They were back to normal. She and Jack had put the kiss behind them, at least for now, and they were back to being friends. Good friends.
Best friends.
Things were normal and this afternoon just proved it.
She looked at her reflection and patted a stray strand of hair into place.
Things were back to normal all right and tonight would just be a dinner with an old schoolteacher.
Things were not back to normal.
That much was clear an hour later.
Carrie nudged at Jack, trying to push him out of her personal space.

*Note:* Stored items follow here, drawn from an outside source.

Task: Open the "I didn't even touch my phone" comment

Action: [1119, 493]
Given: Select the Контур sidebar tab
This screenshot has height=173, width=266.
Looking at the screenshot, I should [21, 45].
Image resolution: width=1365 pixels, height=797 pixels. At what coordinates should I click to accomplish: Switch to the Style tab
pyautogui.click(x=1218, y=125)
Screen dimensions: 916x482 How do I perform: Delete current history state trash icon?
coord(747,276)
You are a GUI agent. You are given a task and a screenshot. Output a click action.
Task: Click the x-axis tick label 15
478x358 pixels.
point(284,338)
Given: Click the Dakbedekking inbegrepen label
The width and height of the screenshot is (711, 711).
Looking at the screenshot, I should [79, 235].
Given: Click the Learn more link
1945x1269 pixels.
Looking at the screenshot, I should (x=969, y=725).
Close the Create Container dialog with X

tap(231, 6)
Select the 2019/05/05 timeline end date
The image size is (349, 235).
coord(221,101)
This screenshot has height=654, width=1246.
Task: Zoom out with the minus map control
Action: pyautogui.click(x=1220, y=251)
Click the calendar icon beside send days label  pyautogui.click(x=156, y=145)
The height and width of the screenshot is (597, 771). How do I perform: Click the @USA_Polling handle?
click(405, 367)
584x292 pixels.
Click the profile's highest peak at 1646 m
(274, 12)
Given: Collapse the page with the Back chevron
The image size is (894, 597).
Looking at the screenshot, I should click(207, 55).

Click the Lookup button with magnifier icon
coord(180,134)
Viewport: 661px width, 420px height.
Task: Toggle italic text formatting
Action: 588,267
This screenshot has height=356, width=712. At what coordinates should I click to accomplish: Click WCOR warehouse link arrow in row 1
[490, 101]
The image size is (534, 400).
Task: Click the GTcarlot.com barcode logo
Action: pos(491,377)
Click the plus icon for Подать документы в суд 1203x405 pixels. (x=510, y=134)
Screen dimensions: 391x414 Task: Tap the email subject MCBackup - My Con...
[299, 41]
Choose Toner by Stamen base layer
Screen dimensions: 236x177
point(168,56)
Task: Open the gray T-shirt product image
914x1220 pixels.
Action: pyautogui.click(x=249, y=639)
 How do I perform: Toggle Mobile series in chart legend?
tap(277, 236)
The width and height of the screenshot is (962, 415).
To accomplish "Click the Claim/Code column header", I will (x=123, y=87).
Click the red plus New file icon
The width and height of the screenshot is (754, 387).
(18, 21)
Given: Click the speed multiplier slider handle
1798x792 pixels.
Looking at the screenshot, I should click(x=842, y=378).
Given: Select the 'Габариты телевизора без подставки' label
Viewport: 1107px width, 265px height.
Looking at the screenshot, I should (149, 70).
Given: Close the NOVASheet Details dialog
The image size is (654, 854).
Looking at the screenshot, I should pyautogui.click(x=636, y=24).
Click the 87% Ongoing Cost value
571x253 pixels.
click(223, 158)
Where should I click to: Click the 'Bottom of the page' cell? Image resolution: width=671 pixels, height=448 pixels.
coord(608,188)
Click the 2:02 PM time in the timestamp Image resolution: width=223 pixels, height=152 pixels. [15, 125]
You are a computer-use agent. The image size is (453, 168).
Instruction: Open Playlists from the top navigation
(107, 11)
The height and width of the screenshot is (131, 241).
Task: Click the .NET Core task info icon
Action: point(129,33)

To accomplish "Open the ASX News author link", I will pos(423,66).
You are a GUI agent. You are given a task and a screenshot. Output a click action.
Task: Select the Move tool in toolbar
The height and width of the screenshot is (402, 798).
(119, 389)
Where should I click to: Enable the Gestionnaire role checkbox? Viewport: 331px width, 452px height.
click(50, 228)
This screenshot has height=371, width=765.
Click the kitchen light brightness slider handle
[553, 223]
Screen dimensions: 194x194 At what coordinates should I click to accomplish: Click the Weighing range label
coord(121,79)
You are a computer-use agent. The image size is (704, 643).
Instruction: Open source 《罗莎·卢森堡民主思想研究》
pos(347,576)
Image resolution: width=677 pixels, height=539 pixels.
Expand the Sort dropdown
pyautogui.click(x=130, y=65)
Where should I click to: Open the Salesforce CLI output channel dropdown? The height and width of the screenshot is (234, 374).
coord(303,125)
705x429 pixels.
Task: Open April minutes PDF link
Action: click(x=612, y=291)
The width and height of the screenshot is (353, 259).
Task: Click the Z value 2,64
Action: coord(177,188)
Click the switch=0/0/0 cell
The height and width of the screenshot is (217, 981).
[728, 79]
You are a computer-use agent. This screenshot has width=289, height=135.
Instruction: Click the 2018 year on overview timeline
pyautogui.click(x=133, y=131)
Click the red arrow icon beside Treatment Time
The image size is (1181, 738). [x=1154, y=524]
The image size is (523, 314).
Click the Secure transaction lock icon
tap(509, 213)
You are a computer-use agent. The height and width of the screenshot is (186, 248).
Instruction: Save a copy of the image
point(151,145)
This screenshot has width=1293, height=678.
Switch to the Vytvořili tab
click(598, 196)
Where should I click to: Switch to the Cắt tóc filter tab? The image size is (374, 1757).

He didn’t seem inclined to move.
“And then we went to the Cayman Islands...” Mrs. Richardson continued.
Carrie didn’t mind letting the woman monopolize the conversation.
As a matter of fact, she doubted she could have conversed if her life depended on it. She was too busy fending off her ex-best friend.
Jack’s arm kept creeping over her shoulders and she kept shrugging it off.
Then his hand would fall, oh so innocently, on her knee and she’d try to nonchalantly smack it off.
He’d reach past her for the salt and accidentally graze her breasts with his forearm, though she knew their size made them difficult to accidentally graze. Their size made them almost impossible to purposely graze.
“Darn it, cut it out,” she growled in his ear when Mrs. Robertson paused and said something to the silent Herb.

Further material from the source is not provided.